Please copy the data exactly as it stands, minus the images.

(The input begins)

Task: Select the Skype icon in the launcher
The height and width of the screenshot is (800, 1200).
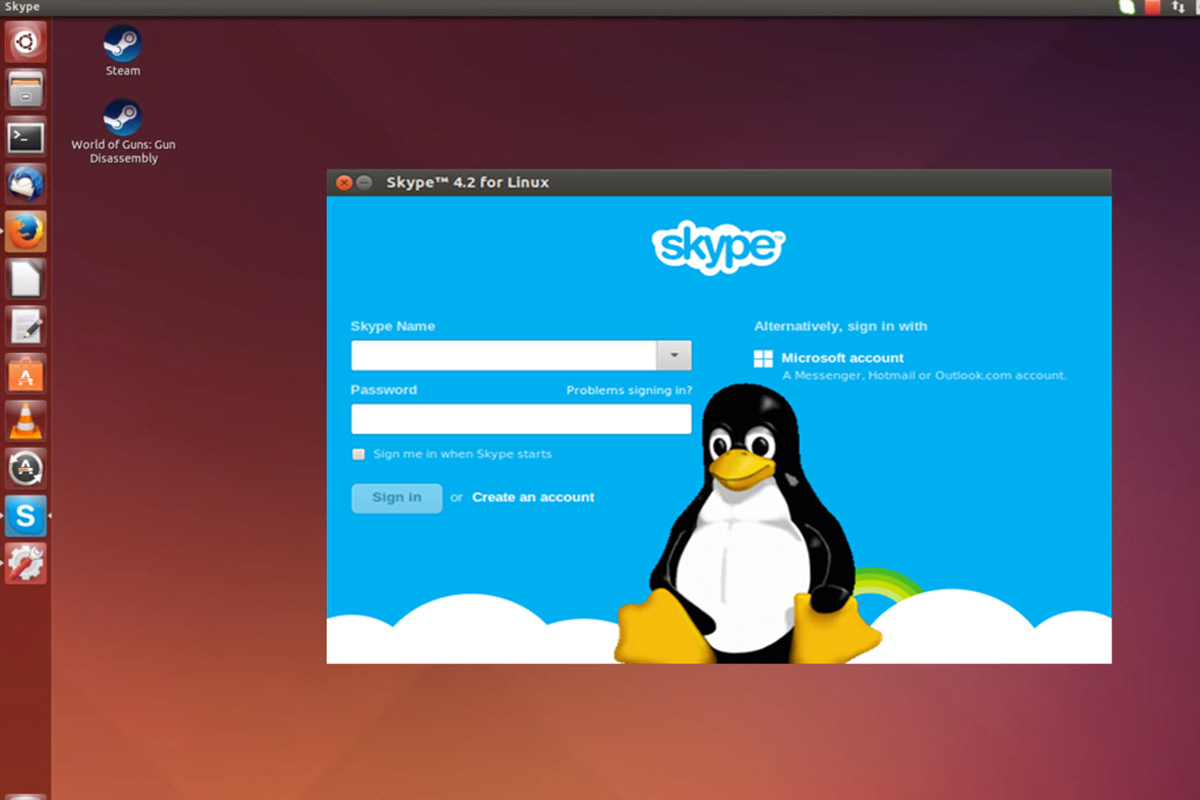Action: 25,517
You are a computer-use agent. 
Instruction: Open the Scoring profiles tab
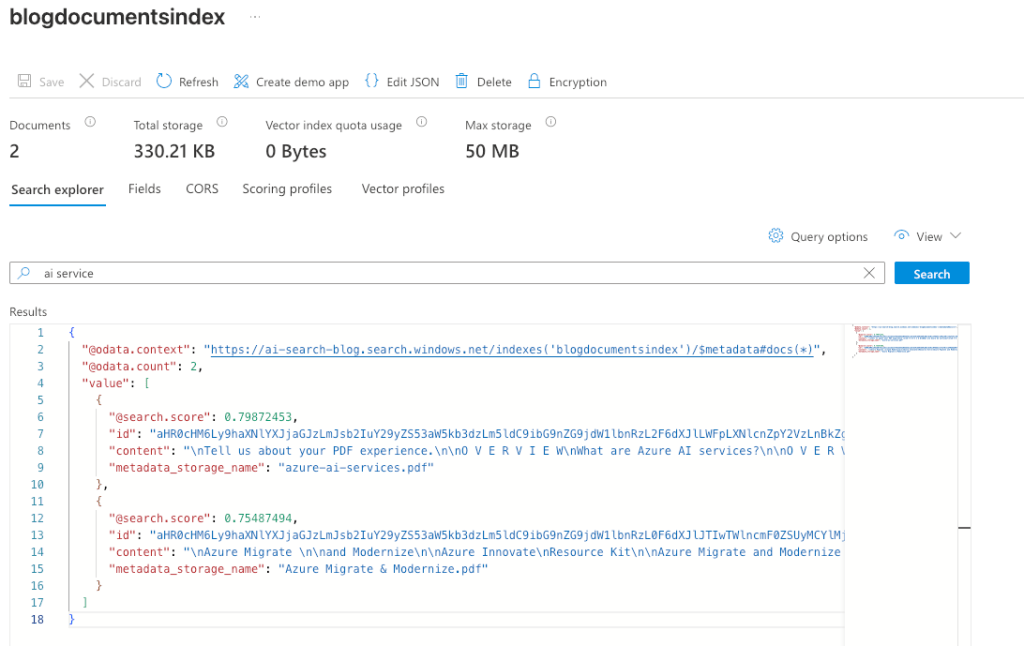(287, 189)
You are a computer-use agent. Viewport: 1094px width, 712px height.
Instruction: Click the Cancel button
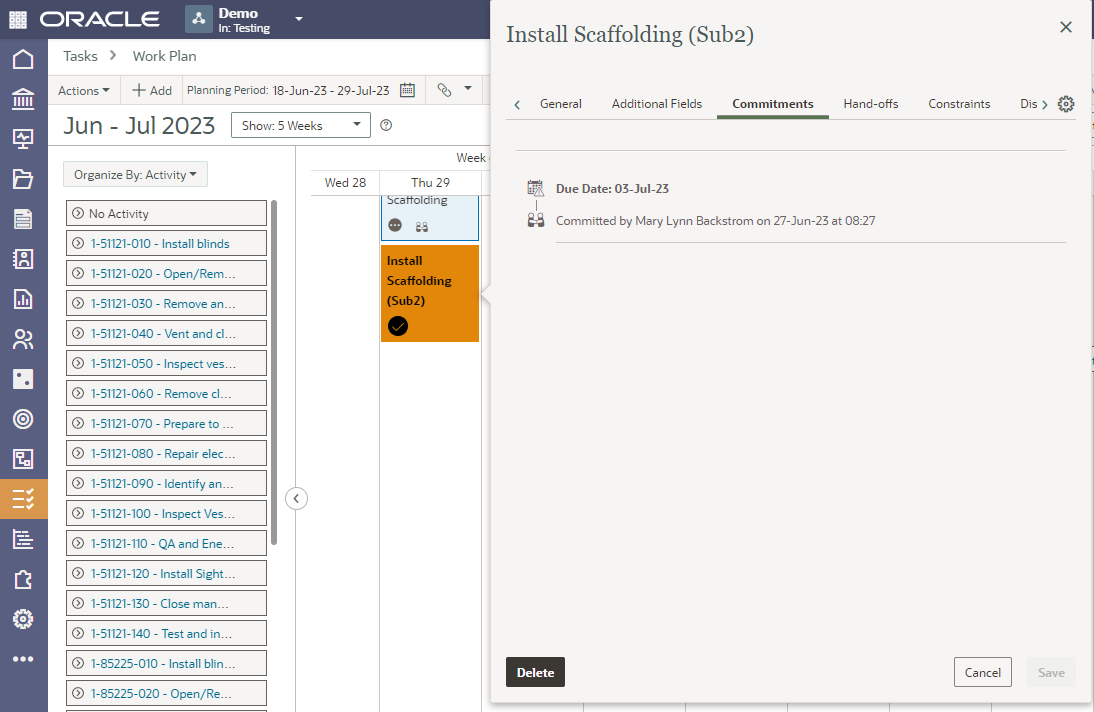pyautogui.click(x=982, y=672)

(The input ends)

- _Answer to the exercise_
Task: Select the Skype icon in the launcher
The height and width of the screenshot is (800, 1200).
Action: 25,517
You are a computer-use agent. 
Instruction: Open the Scoring profiles tab
(287, 189)
You are a computer-use agent. Viewport: 1094px width, 712px height.
Instruction: Click the Cancel button
pyautogui.click(x=982, y=672)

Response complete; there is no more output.